### 作業指示
ジエン系ゴムの製造方法に関するテキストから、「(58)【調査した分野】(Int.Cl.,DB名)」で始まり「合触媒が多く開発されてきた。」で終わる部分を一字一句そのまま書き写してください。

### 提示テキスト
↓↓↓

(58)【調査した分野】(Int.Cl.,DB名)
共役ジエン系モノマーと有機溶媒とを含むモノマー液に、水と遷移金属触媒と有機金属助触媒を添加して、前記共役ジエン系モノマーを重合するジエン系ゴムの製造方法であって、
前記水1molに対する前記有機金属助触媒の添加量が0.5〜2.5molであり、
前記モノマー液1m3に対し9.0〜45.0mmolのゲル化防止剤としての硫黄系酸化防止剤を添加する工程を有するジエン系ゴムの製造方法。
【背景技術】
【0002】
ポリブタジエン等のジエン系ゴムの分子鎖中には、いわゆるミクロ構造として、1,4−位での重合で生成した結合部分(1,4−構造)と、1,2−位での重合で生成した結合部分(1,2−構造)とが共存する。1,4−構造は、さらにシス構造とトランス構造の二種に分けられる。一方、1,2−構造は、ビニル基を側鎖とする構造である。重合触媒の種類により、このようなミクロ構造が異なるポリブタジエンを製造できることが知られており、それらの特性によって種々の用途に使用されている。
【0003】
すなわち、1,3−ブタジエン等の共役ジエン系モノマーの重合触媒については、数多くの提案がなされている。特に、高シス−1,4−ポリブタジエンゴム、すなわちシス−1,4結合の含有率が高いポリブタジエンゴムは、熱的にも機械的にも優れた特性を有することから、1,3−ブタジエンをシス−1,4重合するための重合触媒が多く開発されてきた。

↑↑↑

### データ抜粋
↓↓↓

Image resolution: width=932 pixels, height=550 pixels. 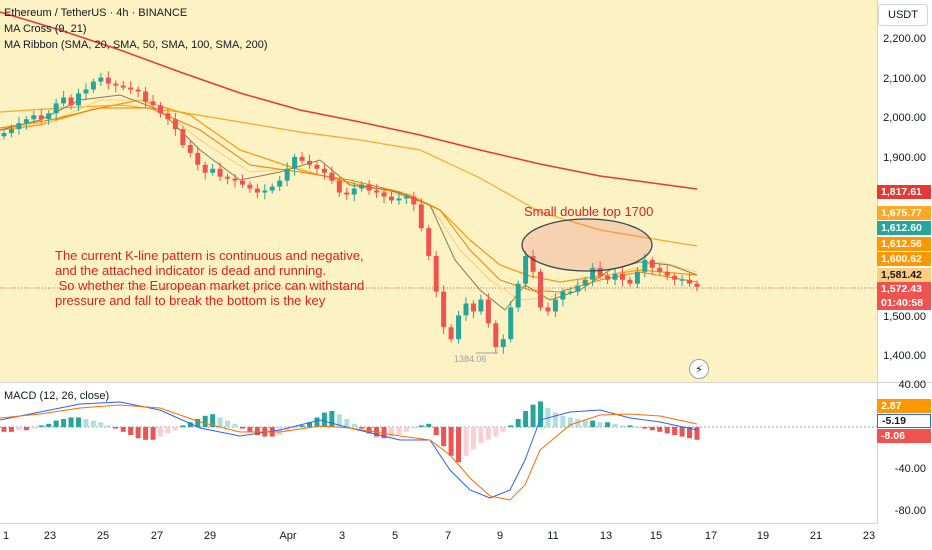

↑↑↑

### 解答
(58)【調査した分野】(Int.Cl.,DB名)
共役ジエン系モノマーと有機溶媒とを含むモノマー液に、水と遷移金属触媒と有機金属助触媒を添加して、前記共役ジエン系モノマーを重合するジエン系ゴムの製造方法であって、
前記水1molに対する前記有機金属助触媒の添加量が0.5〜2.5molであり、
前記モノマー液1m3に対し9.0〜45.0mmolのゲル化防止剤としての硫黄系酸化防止剤を添加する工程を有するジエン系ゴムの製造方法。
【背景技術】
【0002】
ポリブタジエン等のジエン系ゴムの分子鎖中には、いわゆるミクロ構造として、1,4−位での重合で生成した結合部分(1,4−構造)と、1,2−位での重合で生成した結合部分(1,2−構造)とが共存する。1,4−構造は、さらにシス構造とトランス構造の二種に分けられる。一方、1,2−構造は、ビニル基を側鎖とする構造である。重合触媒の種類により、このようなミクロ構造が異なるポリブタジエンを製造できることが知られており、それらの特性によって種々の用途に使用されている。
【0003】
すなわち、1,3−ブタジエン等の共役ジエン系モノマーの重合触媒については、数多くの提案がなされている。特に、高シス−1,4−ポリブタジエンゴム、すなわちシス−1,4結合の含有率が高いポリブタジエンゴムは、熱的にも機械的にも優れた特性を有することから、1,3−ブタジエンをシス−1,4重合するための重合触媒が多く開発されてきた。